» TASK TO CARRY OUT: In the entries below, find each line with the string "computer" and copy it.

» MATERIAL FOR THE TASK:

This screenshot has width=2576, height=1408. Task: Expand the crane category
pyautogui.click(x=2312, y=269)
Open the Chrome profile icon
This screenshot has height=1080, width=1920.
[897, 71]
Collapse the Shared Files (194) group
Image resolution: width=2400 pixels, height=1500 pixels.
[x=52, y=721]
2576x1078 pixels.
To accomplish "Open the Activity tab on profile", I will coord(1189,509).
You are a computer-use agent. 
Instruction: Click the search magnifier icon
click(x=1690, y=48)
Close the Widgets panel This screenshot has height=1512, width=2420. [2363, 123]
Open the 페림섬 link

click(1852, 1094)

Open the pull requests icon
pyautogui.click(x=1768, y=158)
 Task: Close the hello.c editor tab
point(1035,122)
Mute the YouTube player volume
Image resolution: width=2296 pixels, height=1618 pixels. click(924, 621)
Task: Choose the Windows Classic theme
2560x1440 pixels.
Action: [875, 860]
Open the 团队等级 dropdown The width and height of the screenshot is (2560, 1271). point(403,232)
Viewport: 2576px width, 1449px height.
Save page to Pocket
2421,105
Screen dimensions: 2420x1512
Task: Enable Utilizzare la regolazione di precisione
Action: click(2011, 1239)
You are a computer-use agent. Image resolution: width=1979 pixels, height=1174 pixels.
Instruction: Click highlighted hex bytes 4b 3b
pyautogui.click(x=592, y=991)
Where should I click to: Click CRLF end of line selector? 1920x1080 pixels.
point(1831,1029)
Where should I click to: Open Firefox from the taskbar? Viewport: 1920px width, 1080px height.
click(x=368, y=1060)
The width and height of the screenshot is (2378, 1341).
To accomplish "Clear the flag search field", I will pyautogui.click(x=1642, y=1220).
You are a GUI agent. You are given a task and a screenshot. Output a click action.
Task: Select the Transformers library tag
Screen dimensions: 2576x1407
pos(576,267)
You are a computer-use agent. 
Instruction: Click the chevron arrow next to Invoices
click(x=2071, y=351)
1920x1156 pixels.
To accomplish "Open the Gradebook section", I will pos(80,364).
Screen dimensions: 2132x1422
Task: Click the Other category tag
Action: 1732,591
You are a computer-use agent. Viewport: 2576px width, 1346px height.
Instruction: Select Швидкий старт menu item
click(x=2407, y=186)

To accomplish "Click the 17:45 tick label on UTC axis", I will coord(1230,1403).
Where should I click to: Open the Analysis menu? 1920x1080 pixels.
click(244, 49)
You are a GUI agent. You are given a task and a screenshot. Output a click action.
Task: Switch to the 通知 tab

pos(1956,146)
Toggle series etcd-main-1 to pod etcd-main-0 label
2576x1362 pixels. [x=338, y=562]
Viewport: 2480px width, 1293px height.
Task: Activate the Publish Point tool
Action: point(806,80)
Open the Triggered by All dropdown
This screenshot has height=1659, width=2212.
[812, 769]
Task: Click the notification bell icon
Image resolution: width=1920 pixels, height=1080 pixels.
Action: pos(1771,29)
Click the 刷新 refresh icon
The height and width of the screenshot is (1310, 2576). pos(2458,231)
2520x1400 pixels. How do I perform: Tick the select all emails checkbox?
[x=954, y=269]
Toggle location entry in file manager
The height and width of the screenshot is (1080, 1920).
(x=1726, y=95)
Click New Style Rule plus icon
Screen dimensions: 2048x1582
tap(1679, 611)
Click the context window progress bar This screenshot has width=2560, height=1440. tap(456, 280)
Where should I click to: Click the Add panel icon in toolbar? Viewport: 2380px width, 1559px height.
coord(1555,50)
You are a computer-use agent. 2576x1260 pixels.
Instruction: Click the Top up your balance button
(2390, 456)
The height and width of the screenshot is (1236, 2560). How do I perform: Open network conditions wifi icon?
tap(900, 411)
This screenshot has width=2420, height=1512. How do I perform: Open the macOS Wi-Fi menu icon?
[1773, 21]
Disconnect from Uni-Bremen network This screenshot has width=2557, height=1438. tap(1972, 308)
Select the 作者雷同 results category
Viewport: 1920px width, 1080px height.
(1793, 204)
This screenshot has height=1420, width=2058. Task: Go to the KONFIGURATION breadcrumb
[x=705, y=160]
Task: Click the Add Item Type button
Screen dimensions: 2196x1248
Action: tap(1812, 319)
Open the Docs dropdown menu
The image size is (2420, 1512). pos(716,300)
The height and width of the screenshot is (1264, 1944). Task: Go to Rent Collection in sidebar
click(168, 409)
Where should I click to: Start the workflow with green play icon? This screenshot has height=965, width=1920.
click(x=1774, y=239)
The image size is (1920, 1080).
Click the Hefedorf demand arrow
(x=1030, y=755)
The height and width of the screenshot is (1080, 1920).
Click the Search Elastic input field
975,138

» OUTPUT OF THE EXERCISE:
You are a computer-use agent. 
You are a computer-use agent. Image resolution: width=1979 pixels, height=1174 pixels.
You are a computer-use agent. 
You are a computer-use agent. Viewport: 2576px width, 1346px height.
You are a computer-use agent. 2576x1260 pixels.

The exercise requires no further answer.